What Obama Really Needs: Robust Income Growth for Americans

White House and income growth
White House and income growth

President Barack Obama's second State of the Union address showcased his more centrist, pro-business stance. That new approach may be alienating some of his base, but it's had a salutary effect on stocks and Obama's approval ratings. The Dow Jones Industrial Average ($INDU) has added about 800 points since the Democrats were "shellacked," as the president described it, in the midterm elections, while his approval ratings have moved above 50%.

But as much as the market and Corporate America may like what they heard in the president's speech Tuesday night, if history is any guide, Obama's reelection in 2012 remains pinned to creating income growth with new jobs, according to research from Jeffrey Kleintop, chief market strategist at LPL Financial.

The 3% Threshold

True, Obama named General Electric (GE) Chief Executive Jeffrey Immelt as chairman of his outside panel of economic advisers, presumably because Immelt knows something about building a workforce and generating export growth. And naming former JPMorgan Chase (JPM) executive William Daley as White House Chief of Staff likely gives the administration more cred on the Street.

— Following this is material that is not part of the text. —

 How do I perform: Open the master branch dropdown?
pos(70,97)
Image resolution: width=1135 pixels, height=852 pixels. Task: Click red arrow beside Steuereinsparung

But unless those guys can whip up some impressive personal income growth in a hurry for Americans, history doesn't favor the president getting a second term. At least that's what the data suggest by Kleintop's reckoning.

"Inflation-adjusted, after-tax income growth of about 3% appears to be the threshold for incumbents to get 50% of the popular vote," Kleintop writes in his weekly note to clients. Anything below that tends to favor the challenger. See the chart below.

As of now, this measure of per capita income is growing at just 1.4%. That means it will need to more than double in the 12 months leading up to November 2012 to favor Obama's reelection.

"Of course, politics can drive economic outcomes, but the economy also affects political outcomes," Kleintop writes. "Clearly, factors other than jobs have a bearing on the election. However, job creation may be the key measure by which his presidency will be judged when he is up for reelection in 2012."